# Exercise aim
Quote word for word the lines below, beginning with the first and ending with the one that has "You are a computer-use". Drop the pictures.

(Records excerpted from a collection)
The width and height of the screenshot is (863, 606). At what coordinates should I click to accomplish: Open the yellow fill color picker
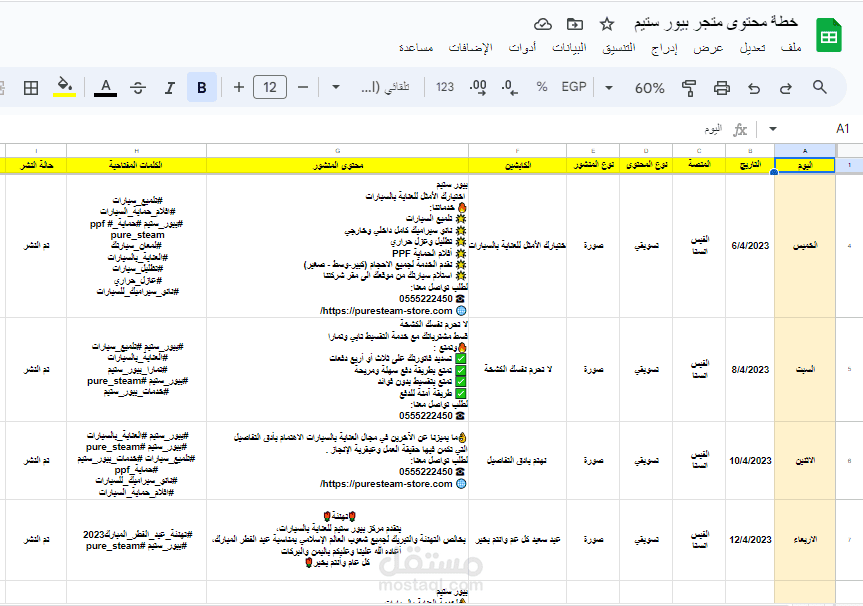[64, 87]
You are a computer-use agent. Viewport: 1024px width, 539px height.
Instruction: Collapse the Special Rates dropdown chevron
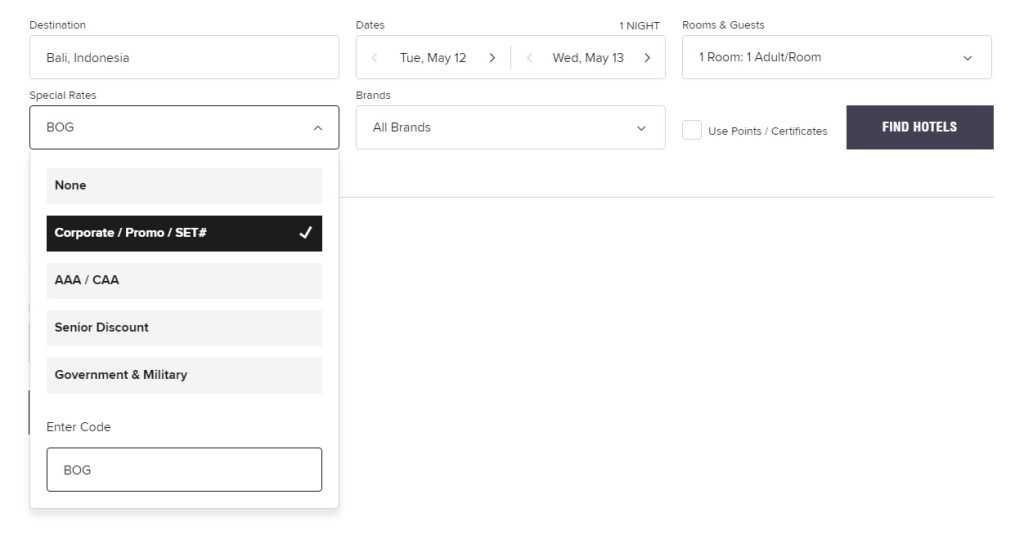click(318, 128)
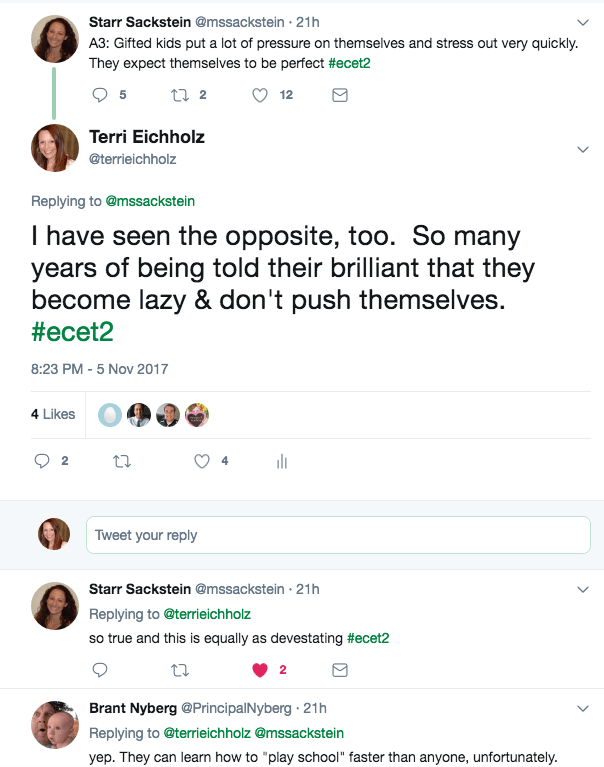Like Starr Sackstein's top A3 tweet

260,95
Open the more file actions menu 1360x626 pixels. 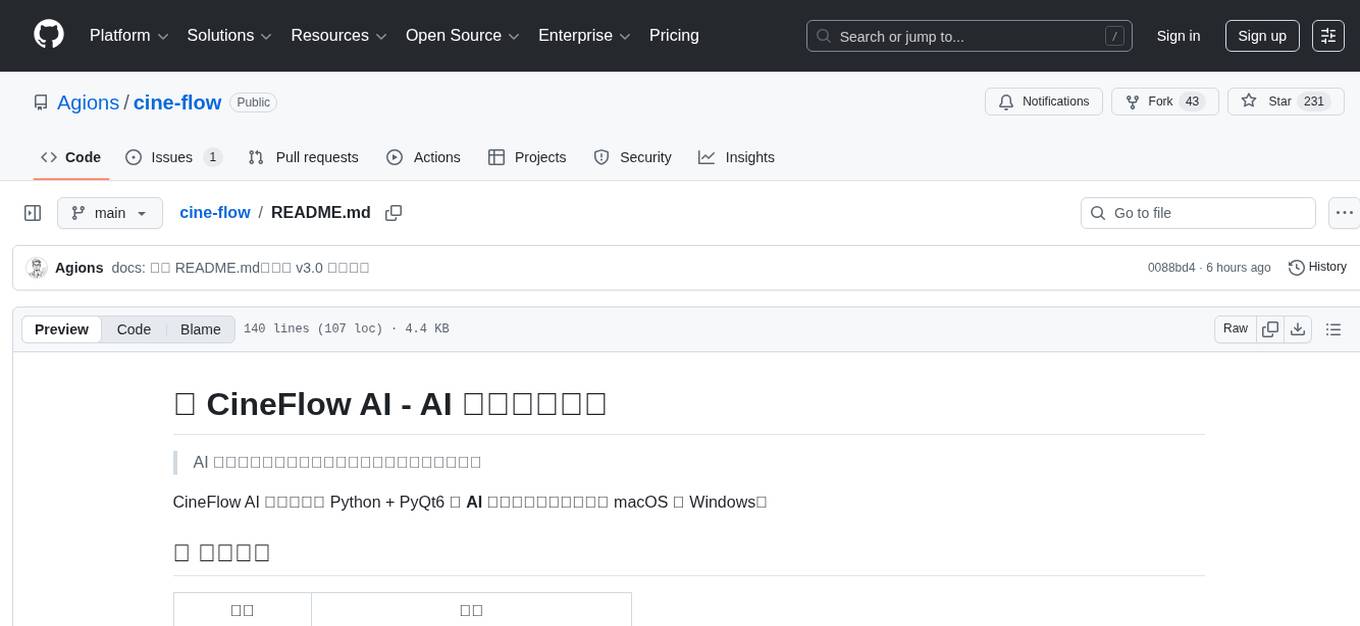[1344, 213]
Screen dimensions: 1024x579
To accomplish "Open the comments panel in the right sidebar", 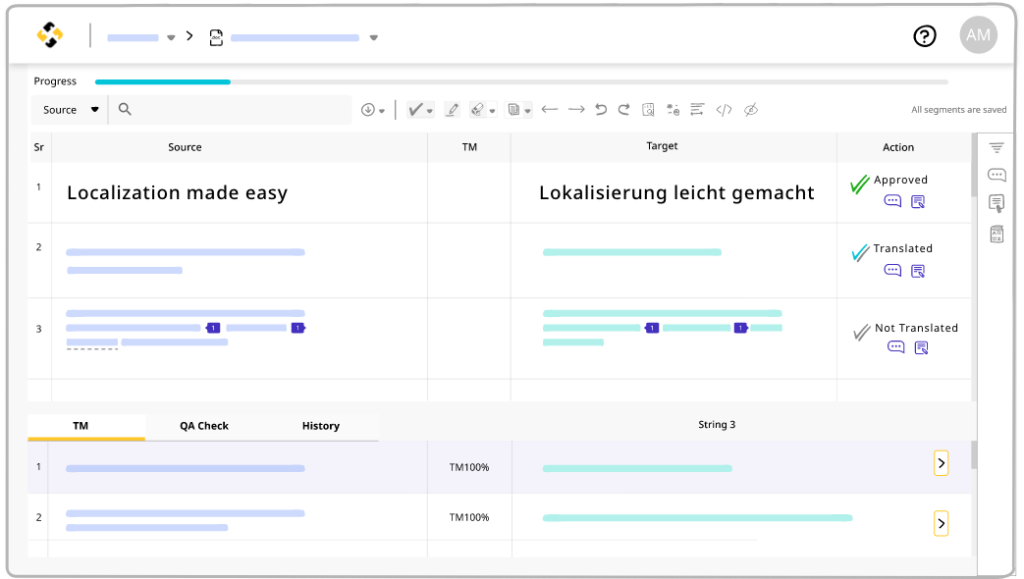I will (995, 174).
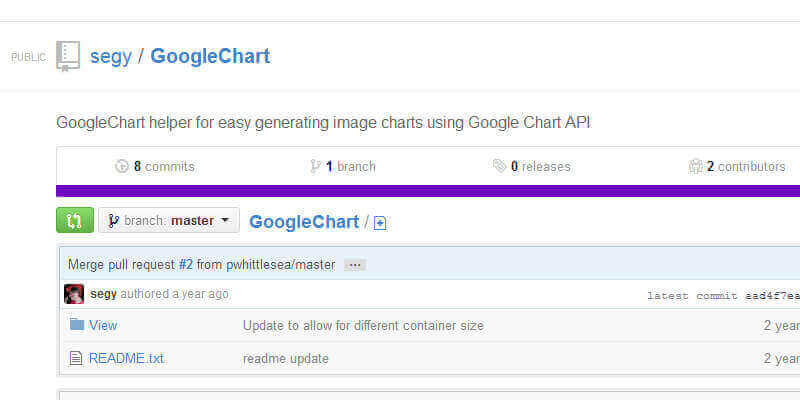This screenshot has width=800, height=400.
Task: Click the purple language bar
Action: click(x=428, y=190)
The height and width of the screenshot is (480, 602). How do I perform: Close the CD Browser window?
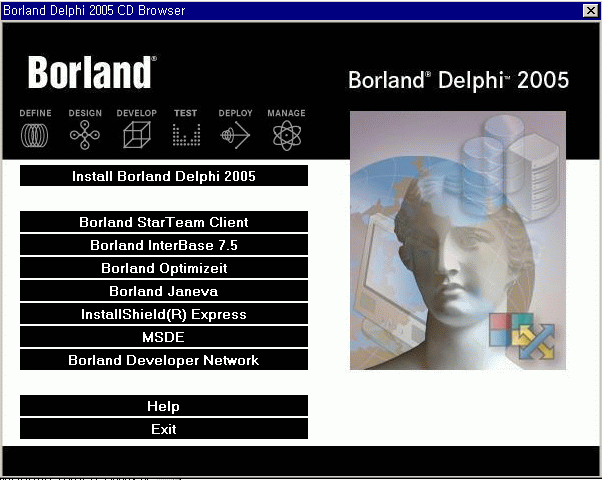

# Reply to the task
The width and height of the screenshot is (863, 606). At what coordinates should I click to accomplish: Open the yellow fill color picker
[64, 87]
You are a computer-use agent. Viewport: 1024px width, 539px height.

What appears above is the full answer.